Mittwoch, 7. September 2016

Der Seelenbrecher - Sebastian Fitzek

Ich lese ja Bücher eigentlich nur im Rahmen einer Lesenacht in einem Rutsch durch. Eigentlich. Eine gute Freundin - auch großer Fitzek Fan - hat mich gewarnt. "Du wirst das Buch noch am selben Tag durch haben", sagte sie. Ich glaubte ihr nicht. Und dann passierte es ...

Der Alptraum schlechthin, eingesperrt in einer Klinik, abgeschottet von der Außenwelt, ein Serienkiller unter ihnen. Die Teufelsbergklinik befindet sich in einem schier hoffnungslosen Zustand. Die Patienten sind zusammen mit dem Klinikpersonal eingesperrt und auf der Flucht vor dem Seelenbrecher, der unablässig Jagd auf sie macht. Draußen tobt ein Schneesturm, niemand wird entkommen.

Beängstigend, selbst für den Leser. Es fängt natürlich alles halb so wild an, der Einstieg lies mir sogar genug Luft für Lesepausen. Doch dann ging alles Schlag auf Schlag, plötzlich schwebte jeder in Lebensgefahr. Ich fand mich in einem Zustand der Panik, schloss alle Fenster und Türen und las gebannt weiter.
Beinahe glaubte ich, der Seelenbrecher würde auch mich jagen. Wann immer das Holz meiner Möbel knackte, zuckte ich zusammen. Wie recht meine Freundin Tina doch hatte, ich konnte nicht schlafen, ohne das Ende zu kennen. Und selbst dieses Ende rettete mich nicht vor einer unruhigen Nacht.
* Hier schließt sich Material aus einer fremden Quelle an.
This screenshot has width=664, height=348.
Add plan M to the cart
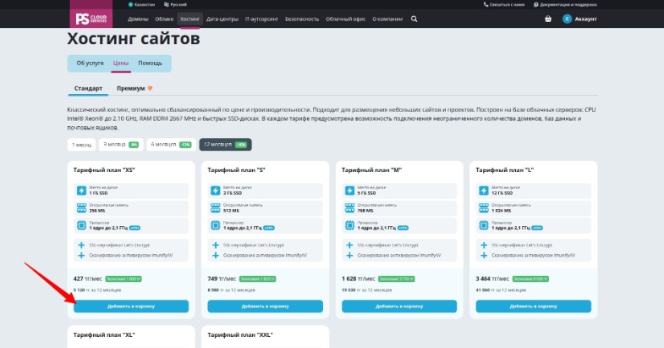(x=399, y=306)
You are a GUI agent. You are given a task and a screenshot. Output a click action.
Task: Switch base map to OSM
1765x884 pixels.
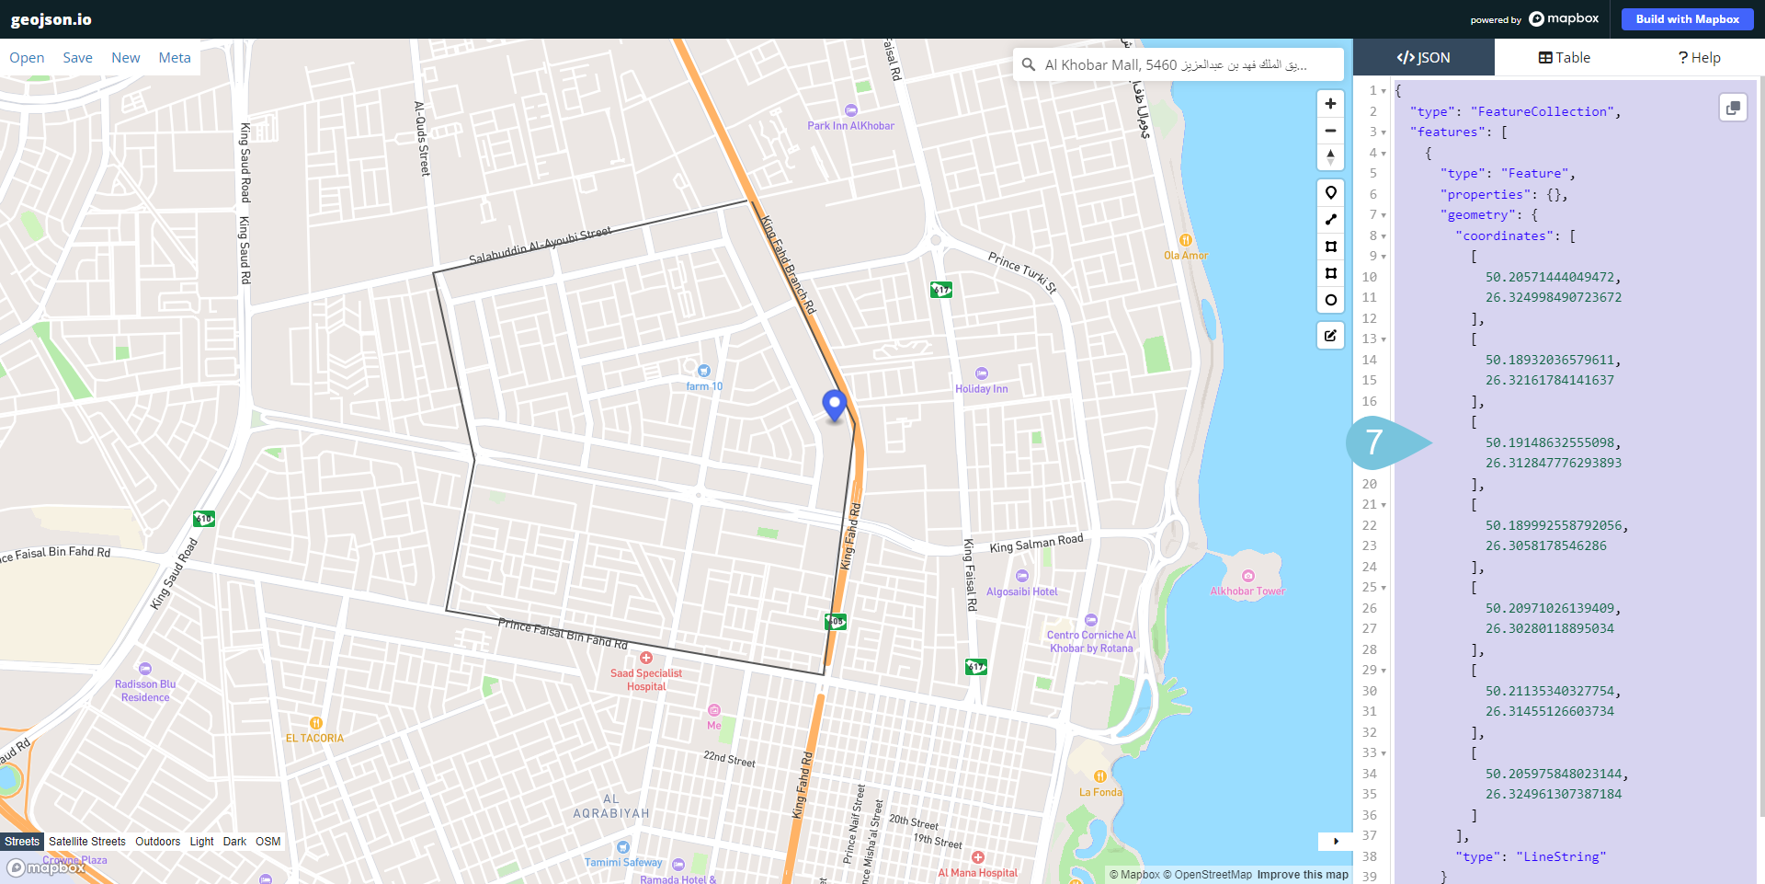[x=268, y=842]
Ich werde hierbei nicht weit in die Tiefe gehen. Ich möchte keine Beschreibung über den Klappentext hinaus verfassen. Ich will nicht ein Wort spoilern. Aber ich empfehle dieses Buch jedem, der vor Spannung selbst dem Schlaf trotzen will. Ich habe an diesem Abend eine Tasse Schlaftee zu mir genommen und die Wirkung wurde durch den Seelenbrecher vollständig aufgehoben ;). Besonders bewundere ich diese Liebe zum Detail, die versteckten Hinweise, die man einfach so überliest und die sich am Ende zu einem so logischen Bild zusammen fügen. Wie oft habe ich mir im letzten Viertel des Romans an den Kopf geschlagen und mich gefragt: "Wie konnte ich das übersehen?". Unerwartete Wendungen, die ich mir auch in meinen Geschichten sehr zum Vorbild nehmen will. Danke Herr Fitzek, für die Inspiration und die Unterhaltung :).